Do you really want to go to war over a hanging tree branch? Or is it more worthwhile to have a friendly neighbour you can turn to for a cup of sugar?
Just as you can’t choose your family, it’s also true that you can’t choose your neighbours. Whether you live in an apartment, a condo or a subdivision, you run the risk of your real estate being in proximity to people with whom you will not get along. Even the most reasonable person can find themselves in an unwelcome situation that’s not of their own making.
I was awakened to this fact of life early in my relationship with home ownership. In my very first house there was a guy next door who had a big, unfriendly dog that pinned me against the brick wall of my house and growled menacingly into my face.
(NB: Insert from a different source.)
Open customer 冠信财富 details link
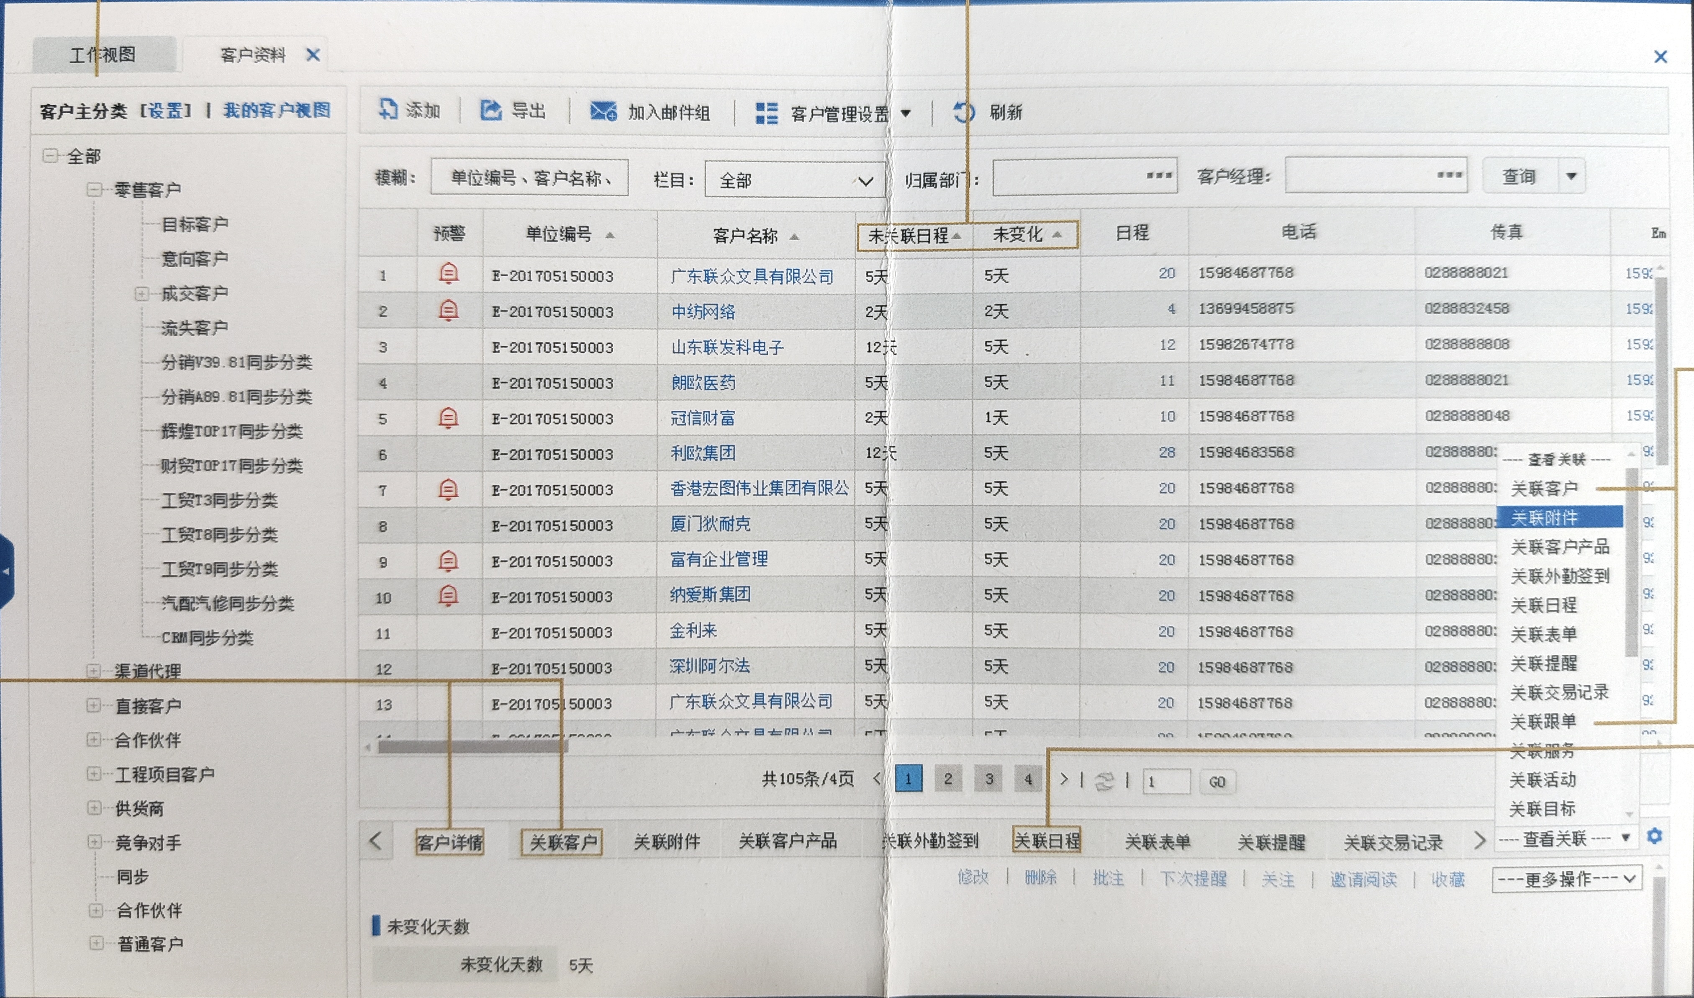The image size is (1694, 998). coord(703,418)
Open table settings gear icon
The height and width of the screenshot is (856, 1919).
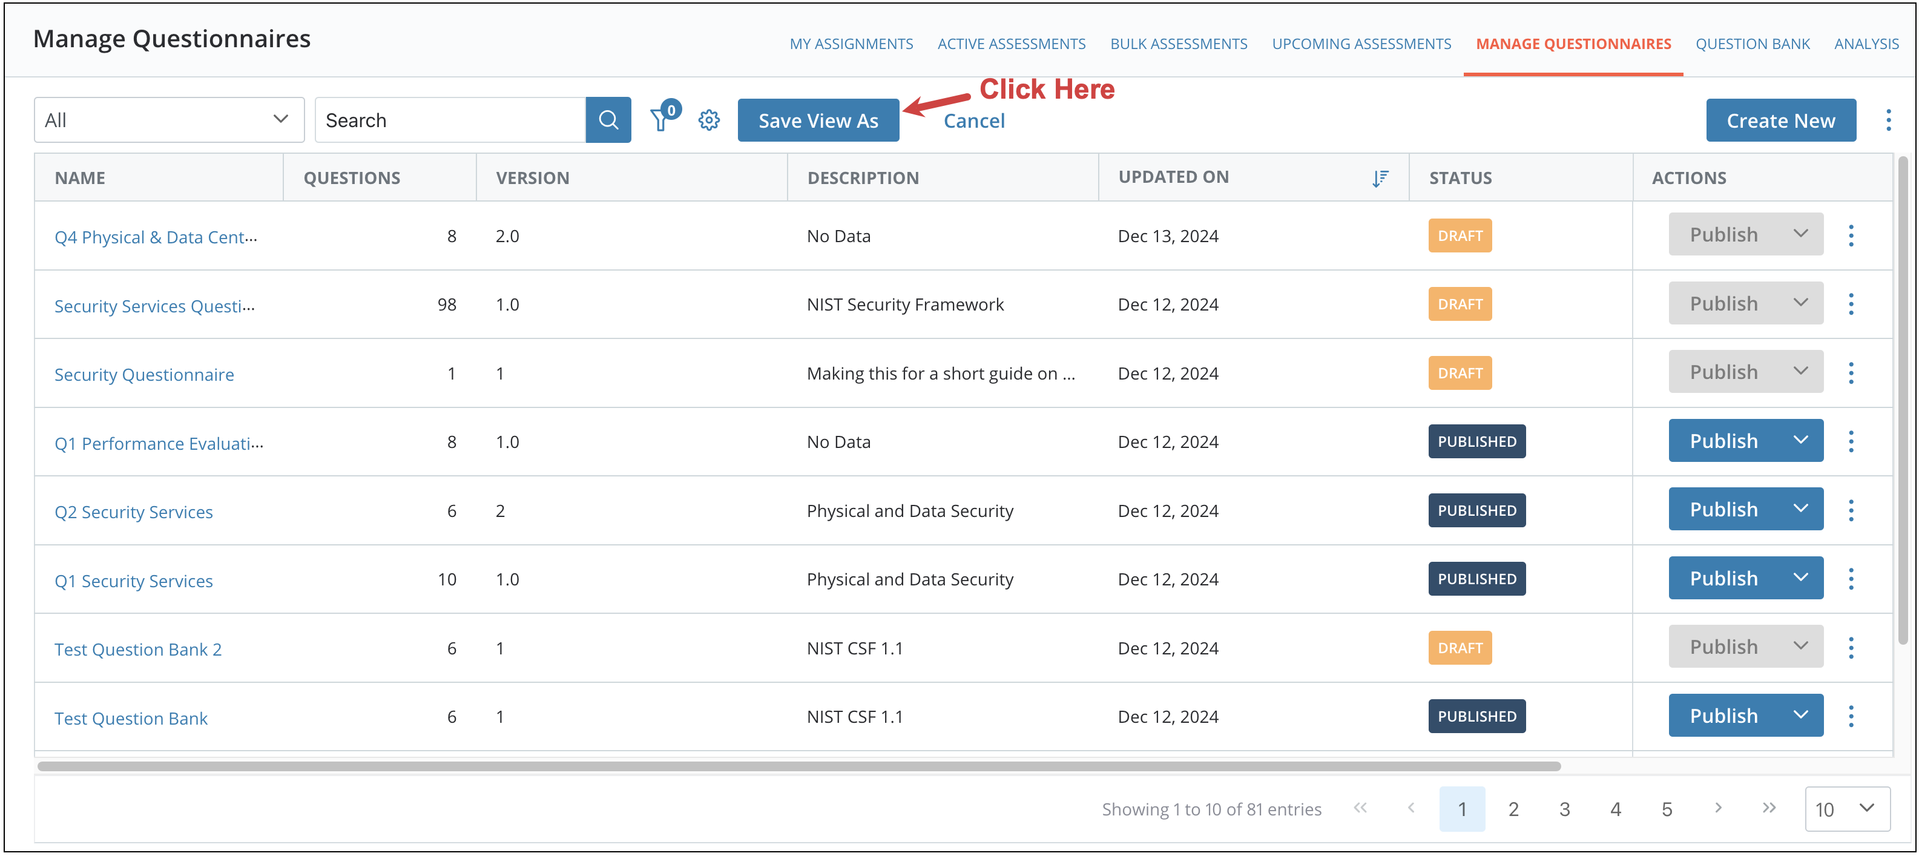click(x=708, y=120)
My neighbour eventually convinced his pet to let me go, and I wasn’t physically harmed, but the owner’s apathetic attitude disturbed me.
I called the SPCA for advice on getting safely into and out of my front door. Their visit to my neighbour angered him and he launched a campaign of imagined revenge. He followed us to a park where we allowed our border collie to run off-leash; he popped out of bushes and snapped photos of us, with the goal of getting us fined (it didn’t work). He aimed a laser pointer at our heads when we took our dog out at night. Only a visit from the police convinced this man to keep his dog leashed and to stop stalking us.
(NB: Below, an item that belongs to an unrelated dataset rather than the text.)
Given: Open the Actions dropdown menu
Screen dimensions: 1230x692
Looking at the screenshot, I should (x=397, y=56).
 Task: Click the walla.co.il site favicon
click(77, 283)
Many such matters end up in court. Several years ago, a Toronto apartment tenant sued over what they described as a daily aromatic assault from ethnic food cooking. Ventilation, air circulation and vegetables were discussed at length. The issue came down to one family’s right to cook smelly food versus another family’s right to not have to smell it.
Most disputes seem to centre on property lines and standards issues. People become understandably upset when non-road-worthy vehicles are abandoned at the sides of houses and when someone else’s structure encroaches on their own piece of land. Recently, when we took down a fence, we were asked by our neighbour to ensure the patio stones we laid in its place respected the actual property line — which he claimed was about half-a-foot further into our yard.
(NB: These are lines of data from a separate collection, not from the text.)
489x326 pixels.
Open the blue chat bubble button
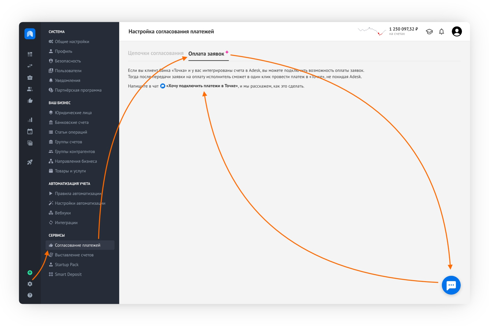pyautogui.click(x=451, y=285)
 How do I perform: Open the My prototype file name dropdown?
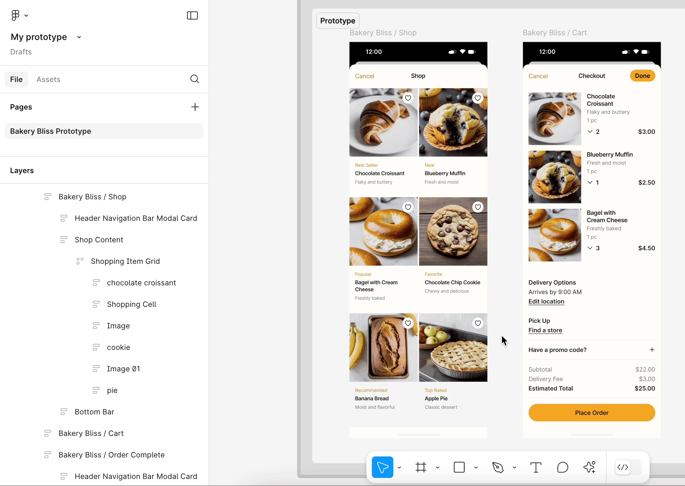79,37
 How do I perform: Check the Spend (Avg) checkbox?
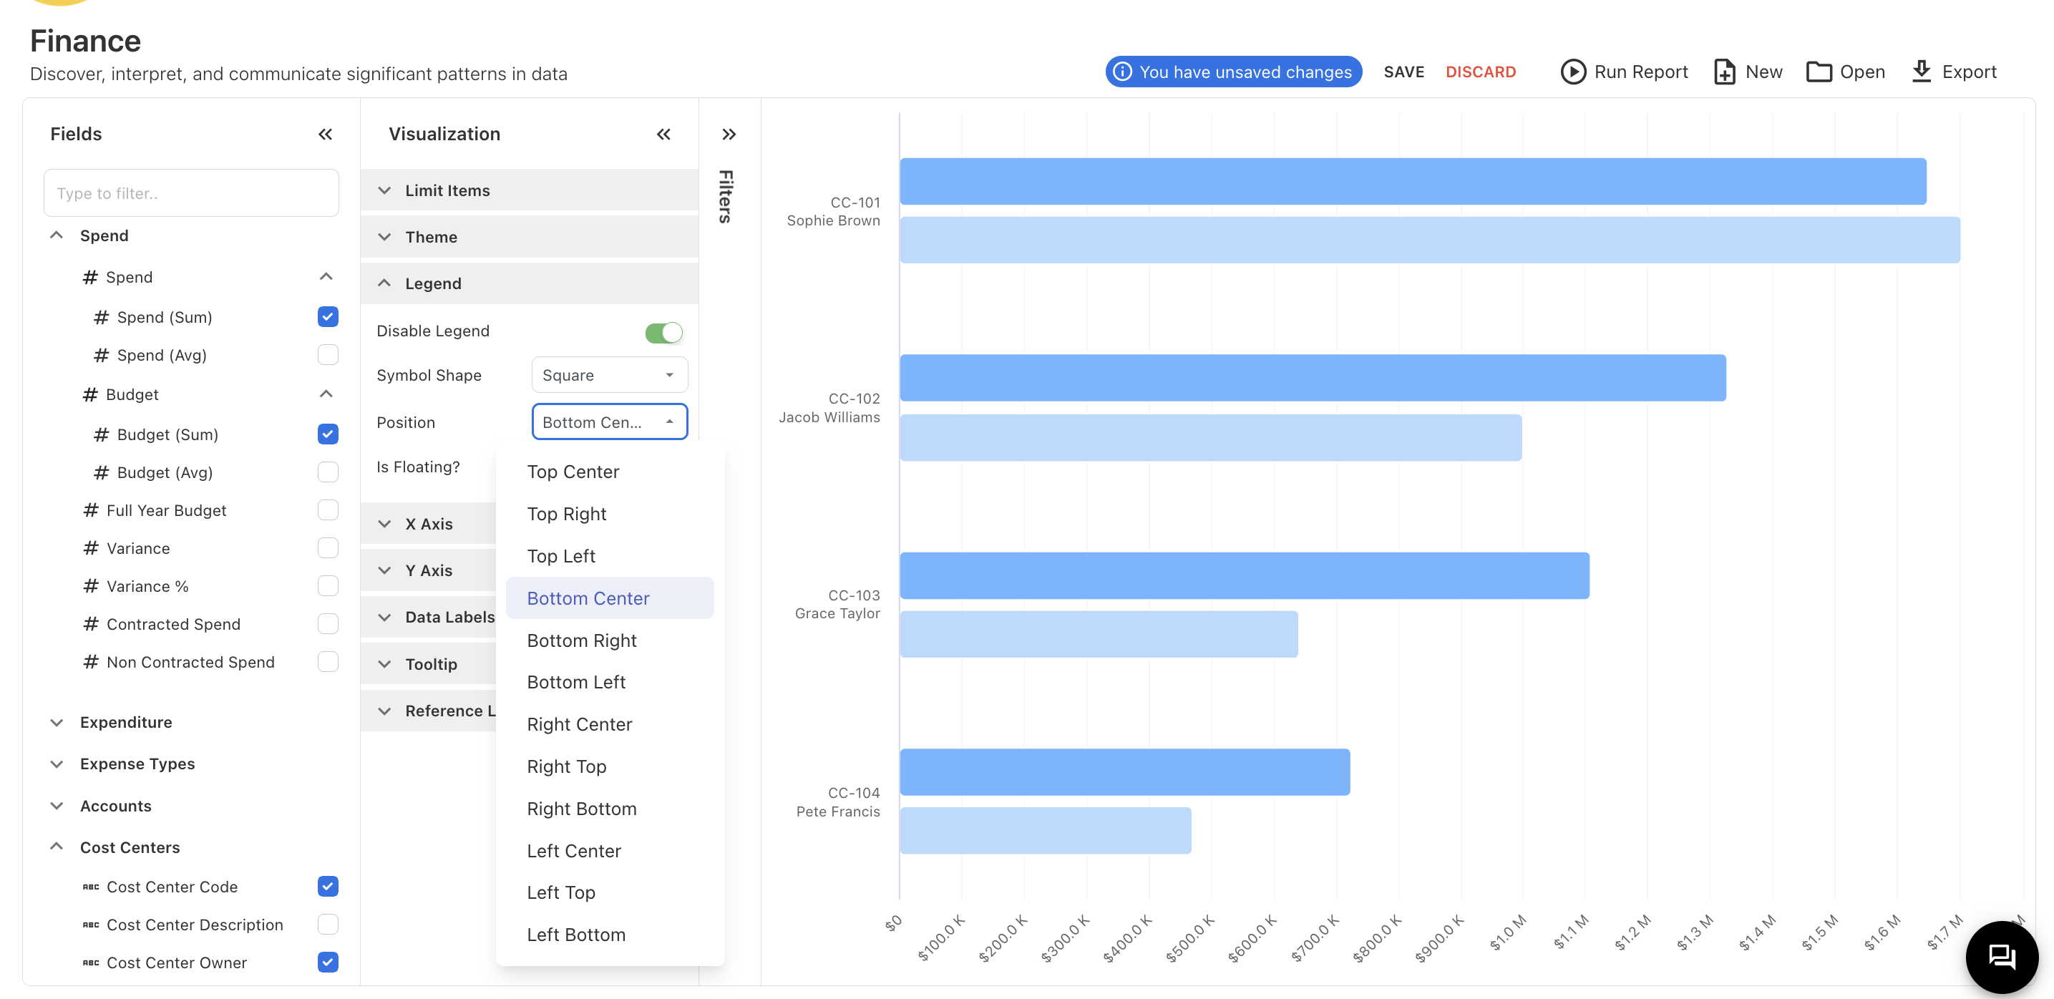[328, 355]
The fence had been erected three decades earlier, seemingly with no objection. It’s my understanding that we did not have to agree after so much time, but we acquiesced in the name of maintaining a harmonious relationship.
It isn’t whether you win or lose, it’s the value of the thing being disputed.
Take the time a neighbour arrived on my driveway with a beet-red face, in full anger mode over a little bush on my lawn that apparently blocked his view of the street when he backed out of his driveway. It never once occurred to me that the shrub was in anyone’s way and, despite his over-the-top approach, I happily removed the offending foliage.
The one sure thing about real estate is they’re not making any more of it. We just have to learn to get along and share it — and make sure we’ve always got enough sugar on hand.